Weather Wednesday – CANWARN And SKYWARN

Welcome to another Weather Wednesday. This week I am going to try and talk about what both CANWARN and SKYWARN are. They are weather spotting programs managed by both Environment Canada in Canada and The National Weather Service in the US. This will obviously interest anyone who has a passion for the weather and who may also be involved with emergency services, Government, constabulary and even the Ham Radio community. If I left anyone out, I apologize.
SKYWARN has been around since the 70s and CANWARN was started in 1987, by members of the Windsor Amateur Radio club and one of the main people who were the building blocks in it getting off the ground, was Randy Mawson VE3TRW. He worked for Environment Canada for a long time and has instructed many CANWARN training sessions over the years. He retired in 2013 and well, some people refer to him as the Father of CANWARN. Well, that maybe true and I think it is.
Eventually, it spread across most of Canada, thanks in part to a tornado in Edmonton in 1987. It is active in: Ontario, Quebec, Atlantic Canada, Alberta, Saskatchewan and Manitoba. I don’t know about British Columbia but I have heard that it isn’t active there.

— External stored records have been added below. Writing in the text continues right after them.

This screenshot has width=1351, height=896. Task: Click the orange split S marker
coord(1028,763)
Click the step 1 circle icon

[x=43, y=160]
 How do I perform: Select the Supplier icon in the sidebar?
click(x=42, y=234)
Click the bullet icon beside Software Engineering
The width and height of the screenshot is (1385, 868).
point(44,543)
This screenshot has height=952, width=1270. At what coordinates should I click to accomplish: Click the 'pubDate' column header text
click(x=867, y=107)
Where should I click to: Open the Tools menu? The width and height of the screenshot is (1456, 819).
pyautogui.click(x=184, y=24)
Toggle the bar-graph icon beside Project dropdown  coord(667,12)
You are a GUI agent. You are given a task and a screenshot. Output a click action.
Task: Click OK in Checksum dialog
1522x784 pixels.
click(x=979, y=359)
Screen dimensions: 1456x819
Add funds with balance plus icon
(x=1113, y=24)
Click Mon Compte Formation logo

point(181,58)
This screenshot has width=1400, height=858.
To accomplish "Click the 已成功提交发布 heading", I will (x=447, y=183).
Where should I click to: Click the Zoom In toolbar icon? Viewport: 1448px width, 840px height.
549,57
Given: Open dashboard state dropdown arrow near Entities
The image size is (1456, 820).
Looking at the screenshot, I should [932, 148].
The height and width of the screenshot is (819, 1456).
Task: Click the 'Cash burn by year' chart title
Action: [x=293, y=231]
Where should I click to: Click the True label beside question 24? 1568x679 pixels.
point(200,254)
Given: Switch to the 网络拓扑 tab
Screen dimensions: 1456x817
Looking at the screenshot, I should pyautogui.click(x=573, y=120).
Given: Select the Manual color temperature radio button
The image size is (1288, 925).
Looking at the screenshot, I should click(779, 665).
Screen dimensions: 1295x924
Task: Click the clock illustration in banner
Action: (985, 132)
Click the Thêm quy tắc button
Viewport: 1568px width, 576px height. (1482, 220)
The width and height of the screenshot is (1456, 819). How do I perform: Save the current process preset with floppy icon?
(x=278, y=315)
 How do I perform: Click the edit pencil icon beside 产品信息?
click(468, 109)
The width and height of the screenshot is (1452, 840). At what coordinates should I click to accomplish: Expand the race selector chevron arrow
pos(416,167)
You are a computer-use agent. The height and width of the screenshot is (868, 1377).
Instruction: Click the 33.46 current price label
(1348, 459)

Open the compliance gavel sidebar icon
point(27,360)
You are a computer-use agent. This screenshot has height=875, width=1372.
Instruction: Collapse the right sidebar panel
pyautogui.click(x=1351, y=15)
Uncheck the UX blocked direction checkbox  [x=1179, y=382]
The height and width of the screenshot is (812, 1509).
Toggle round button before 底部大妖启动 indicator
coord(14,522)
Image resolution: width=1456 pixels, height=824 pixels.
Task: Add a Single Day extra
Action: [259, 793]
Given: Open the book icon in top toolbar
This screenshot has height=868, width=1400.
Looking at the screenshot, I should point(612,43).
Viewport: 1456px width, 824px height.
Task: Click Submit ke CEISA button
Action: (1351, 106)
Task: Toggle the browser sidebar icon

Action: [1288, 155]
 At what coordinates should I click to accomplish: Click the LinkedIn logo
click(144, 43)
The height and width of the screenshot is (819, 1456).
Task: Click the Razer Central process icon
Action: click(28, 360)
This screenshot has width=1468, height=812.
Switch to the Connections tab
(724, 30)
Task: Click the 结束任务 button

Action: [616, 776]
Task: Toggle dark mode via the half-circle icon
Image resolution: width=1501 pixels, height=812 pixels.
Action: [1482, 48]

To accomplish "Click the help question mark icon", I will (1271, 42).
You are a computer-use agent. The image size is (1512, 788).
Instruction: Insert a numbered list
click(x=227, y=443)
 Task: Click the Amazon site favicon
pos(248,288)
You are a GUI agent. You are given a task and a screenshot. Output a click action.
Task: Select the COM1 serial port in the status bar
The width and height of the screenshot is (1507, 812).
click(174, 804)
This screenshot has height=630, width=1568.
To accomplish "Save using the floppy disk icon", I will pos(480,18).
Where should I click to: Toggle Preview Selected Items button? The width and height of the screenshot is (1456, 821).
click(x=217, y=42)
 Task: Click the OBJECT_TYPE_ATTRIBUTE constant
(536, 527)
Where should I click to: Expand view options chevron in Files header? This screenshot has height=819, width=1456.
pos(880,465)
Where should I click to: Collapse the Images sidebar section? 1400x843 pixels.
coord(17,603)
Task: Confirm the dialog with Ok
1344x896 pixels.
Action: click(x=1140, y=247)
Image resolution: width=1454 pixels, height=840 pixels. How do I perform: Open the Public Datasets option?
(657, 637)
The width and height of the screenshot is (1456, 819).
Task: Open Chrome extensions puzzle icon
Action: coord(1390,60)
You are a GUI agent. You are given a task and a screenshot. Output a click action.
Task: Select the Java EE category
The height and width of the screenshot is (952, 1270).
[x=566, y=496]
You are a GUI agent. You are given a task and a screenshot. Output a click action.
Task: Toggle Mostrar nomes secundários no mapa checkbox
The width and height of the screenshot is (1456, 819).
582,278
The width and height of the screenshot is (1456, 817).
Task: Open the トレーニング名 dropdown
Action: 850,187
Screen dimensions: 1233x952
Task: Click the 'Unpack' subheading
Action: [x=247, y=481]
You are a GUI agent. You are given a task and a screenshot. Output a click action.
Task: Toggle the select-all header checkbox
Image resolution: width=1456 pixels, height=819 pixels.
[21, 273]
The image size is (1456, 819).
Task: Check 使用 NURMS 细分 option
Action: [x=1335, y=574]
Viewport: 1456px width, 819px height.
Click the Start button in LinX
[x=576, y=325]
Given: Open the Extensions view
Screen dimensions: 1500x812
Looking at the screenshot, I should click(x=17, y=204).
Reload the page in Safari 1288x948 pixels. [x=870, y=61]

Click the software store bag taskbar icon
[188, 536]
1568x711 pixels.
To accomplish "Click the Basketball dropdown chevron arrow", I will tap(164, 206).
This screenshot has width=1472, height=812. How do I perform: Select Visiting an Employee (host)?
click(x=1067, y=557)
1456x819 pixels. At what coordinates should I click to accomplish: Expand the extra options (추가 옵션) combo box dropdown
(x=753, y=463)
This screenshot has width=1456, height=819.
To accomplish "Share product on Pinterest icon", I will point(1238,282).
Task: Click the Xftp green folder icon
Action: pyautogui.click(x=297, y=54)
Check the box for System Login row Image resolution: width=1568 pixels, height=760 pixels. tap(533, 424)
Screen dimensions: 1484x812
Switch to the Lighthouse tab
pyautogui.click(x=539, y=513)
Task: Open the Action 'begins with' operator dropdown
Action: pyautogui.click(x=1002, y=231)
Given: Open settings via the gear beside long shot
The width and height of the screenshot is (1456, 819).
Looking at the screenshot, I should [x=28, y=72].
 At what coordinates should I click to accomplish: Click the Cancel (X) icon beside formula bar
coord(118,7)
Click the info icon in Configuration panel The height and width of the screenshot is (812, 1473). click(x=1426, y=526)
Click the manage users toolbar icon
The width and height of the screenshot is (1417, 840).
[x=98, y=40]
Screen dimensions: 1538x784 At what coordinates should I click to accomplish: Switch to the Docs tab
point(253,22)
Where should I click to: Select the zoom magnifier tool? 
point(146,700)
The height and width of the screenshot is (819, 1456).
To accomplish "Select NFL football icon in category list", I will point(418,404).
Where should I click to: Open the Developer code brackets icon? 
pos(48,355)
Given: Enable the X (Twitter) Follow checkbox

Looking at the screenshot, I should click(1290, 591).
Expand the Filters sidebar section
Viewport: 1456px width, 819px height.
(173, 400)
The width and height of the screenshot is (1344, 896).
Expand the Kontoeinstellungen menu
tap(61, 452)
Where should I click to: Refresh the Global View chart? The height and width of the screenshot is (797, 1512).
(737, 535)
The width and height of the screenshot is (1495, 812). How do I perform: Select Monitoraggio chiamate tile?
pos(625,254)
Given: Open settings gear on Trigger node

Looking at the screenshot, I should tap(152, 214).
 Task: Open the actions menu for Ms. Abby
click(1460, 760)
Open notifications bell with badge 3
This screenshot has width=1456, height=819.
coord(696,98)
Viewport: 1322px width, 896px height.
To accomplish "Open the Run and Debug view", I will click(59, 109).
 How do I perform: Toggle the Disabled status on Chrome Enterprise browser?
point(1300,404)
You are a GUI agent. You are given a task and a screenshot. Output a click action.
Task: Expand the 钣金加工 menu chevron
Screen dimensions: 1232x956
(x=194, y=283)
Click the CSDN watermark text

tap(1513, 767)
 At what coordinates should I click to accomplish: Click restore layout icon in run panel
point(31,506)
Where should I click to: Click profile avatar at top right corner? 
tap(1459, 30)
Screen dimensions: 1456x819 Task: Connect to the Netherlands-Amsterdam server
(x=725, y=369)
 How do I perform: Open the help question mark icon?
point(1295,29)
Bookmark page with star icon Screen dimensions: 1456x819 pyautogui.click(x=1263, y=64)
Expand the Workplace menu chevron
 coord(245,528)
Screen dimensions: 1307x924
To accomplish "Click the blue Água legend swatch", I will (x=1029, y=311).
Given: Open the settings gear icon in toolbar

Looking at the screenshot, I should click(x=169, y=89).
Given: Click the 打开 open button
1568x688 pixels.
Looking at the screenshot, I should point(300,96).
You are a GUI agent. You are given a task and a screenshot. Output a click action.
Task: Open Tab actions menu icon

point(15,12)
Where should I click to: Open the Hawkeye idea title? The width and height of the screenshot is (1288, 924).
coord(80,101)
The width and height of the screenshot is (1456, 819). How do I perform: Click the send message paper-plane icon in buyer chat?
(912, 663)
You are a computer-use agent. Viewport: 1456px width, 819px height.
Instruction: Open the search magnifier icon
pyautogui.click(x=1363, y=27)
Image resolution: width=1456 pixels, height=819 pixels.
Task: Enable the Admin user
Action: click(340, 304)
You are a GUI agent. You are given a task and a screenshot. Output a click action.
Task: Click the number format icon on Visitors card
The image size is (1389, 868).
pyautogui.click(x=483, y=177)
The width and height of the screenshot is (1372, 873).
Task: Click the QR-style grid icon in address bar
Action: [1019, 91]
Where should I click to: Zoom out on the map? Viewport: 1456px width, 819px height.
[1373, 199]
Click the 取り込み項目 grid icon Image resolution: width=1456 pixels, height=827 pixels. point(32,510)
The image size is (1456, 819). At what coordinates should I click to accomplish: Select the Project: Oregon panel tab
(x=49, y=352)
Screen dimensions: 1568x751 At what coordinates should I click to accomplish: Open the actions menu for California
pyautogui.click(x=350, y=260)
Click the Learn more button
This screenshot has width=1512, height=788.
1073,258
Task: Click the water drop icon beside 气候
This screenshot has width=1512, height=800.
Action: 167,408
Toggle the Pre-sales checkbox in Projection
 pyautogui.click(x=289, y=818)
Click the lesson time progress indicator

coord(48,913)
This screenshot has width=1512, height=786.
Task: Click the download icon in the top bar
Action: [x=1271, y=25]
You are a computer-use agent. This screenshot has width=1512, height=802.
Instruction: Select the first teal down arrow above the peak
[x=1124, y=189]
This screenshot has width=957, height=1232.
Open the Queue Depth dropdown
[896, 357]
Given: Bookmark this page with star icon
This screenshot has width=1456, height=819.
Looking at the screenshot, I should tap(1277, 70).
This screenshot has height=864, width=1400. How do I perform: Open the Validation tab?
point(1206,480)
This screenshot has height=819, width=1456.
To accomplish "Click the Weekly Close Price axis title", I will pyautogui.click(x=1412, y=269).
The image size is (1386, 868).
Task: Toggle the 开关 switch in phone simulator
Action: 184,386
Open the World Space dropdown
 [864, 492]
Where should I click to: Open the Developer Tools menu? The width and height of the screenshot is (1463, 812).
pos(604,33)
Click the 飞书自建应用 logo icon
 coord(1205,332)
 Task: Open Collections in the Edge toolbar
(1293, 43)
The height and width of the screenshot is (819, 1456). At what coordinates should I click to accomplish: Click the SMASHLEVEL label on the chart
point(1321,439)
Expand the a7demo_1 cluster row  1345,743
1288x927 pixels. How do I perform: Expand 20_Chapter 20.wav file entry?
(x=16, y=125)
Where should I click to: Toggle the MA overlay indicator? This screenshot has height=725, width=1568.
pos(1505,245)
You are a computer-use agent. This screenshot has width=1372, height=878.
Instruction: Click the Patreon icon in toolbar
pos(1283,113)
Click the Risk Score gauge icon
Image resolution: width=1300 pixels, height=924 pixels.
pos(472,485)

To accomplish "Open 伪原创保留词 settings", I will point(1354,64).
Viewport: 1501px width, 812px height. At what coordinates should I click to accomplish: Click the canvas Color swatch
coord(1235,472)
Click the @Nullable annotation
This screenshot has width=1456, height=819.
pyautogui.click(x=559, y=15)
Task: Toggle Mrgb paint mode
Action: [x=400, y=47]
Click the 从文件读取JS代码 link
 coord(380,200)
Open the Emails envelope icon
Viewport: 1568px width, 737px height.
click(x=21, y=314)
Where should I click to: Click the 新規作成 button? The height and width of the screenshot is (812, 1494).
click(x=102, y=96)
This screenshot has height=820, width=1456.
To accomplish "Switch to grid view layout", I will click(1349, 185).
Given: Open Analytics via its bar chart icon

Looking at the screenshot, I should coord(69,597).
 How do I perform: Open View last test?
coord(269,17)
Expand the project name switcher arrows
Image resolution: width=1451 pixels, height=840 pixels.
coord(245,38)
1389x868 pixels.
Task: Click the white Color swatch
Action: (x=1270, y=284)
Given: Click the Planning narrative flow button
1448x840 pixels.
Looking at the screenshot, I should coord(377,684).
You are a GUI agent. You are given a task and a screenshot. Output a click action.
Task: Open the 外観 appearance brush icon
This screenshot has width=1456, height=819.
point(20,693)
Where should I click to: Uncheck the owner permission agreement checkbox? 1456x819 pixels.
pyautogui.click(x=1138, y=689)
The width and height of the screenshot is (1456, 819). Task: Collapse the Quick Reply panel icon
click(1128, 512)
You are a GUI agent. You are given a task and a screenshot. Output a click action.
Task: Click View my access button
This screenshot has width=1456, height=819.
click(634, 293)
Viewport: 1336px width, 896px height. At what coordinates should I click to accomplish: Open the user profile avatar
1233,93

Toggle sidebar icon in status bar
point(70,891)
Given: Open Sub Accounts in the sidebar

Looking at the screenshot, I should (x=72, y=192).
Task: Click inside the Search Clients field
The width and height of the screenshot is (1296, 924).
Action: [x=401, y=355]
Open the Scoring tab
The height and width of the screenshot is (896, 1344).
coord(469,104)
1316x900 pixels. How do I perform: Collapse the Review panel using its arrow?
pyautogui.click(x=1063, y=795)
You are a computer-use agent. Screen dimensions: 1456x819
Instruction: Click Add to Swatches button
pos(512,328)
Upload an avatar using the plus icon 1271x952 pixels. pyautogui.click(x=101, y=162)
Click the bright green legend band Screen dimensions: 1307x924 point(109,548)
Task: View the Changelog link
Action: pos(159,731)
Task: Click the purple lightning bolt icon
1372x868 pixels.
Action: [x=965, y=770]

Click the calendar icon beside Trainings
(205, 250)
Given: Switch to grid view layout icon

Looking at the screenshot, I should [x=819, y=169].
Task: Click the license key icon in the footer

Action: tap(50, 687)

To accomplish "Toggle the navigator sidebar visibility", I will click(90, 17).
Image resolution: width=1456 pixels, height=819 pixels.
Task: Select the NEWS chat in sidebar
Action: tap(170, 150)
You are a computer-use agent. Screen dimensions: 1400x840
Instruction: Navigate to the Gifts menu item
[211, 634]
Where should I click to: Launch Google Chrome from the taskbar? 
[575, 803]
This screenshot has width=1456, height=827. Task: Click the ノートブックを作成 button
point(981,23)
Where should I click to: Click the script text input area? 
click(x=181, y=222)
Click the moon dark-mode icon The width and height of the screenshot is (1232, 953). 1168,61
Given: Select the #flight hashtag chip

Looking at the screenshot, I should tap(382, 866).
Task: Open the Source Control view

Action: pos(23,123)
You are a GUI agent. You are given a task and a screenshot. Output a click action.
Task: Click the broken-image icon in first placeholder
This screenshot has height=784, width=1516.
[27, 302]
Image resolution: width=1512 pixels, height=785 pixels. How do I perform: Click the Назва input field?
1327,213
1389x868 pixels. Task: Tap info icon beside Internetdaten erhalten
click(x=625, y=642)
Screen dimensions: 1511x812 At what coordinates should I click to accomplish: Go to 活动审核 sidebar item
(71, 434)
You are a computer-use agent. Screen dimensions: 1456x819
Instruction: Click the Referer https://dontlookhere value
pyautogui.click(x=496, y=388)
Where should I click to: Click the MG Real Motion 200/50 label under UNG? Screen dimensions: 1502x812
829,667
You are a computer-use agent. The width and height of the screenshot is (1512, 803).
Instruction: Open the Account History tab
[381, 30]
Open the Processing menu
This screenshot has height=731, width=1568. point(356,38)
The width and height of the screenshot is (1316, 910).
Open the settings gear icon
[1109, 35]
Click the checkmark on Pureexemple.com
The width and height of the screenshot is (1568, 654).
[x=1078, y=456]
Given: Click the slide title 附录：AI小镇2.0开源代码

I personally have been involved since 2008 but haven’t had to report anything yet. The training is about how to spot cloud formations and learning about the various types of thunderstorms that occur in the summer severe weather season. I find it interesting and I get to not only learn new things every year but I get to meet new people when I go to a training session.
If you would like to go to one, they are held during the late winter to summer across Canada, depending on where you are. In Ontario, the training sessions are held during the April to June time frame and a session lasts about 2.5 hours. You can find out about the nearest training session to you on the web. Just google CANWARN and you may find something.
SKYWARN generally operates the same way and the sessions are held at roughly the same time of year. The interesting thing is that on NOAA Weather Radio, it mentions spotter activation during severe thunderstorm events. In Canada the Weatheradio network doesn’t do that, dew to how it works. See previous posts for more on this.
Anyway, that is a rough idea on how CANWARN and SKYWARN work. There is SKYWARN in different parts of the world such as the UK and there are other weather spotter training services throughout the world.
As I mentioned earlier, the Ham Radio community is an integral part of both CANWARN and SKYWARN. Without people like myself who are licensed Ham’s they probably wouldn’t have been able to work and yes, Randy Mawson is a Ham. I mentioned his call sign earlier in this post. My call is VA3WXA. 73, I mean all the best.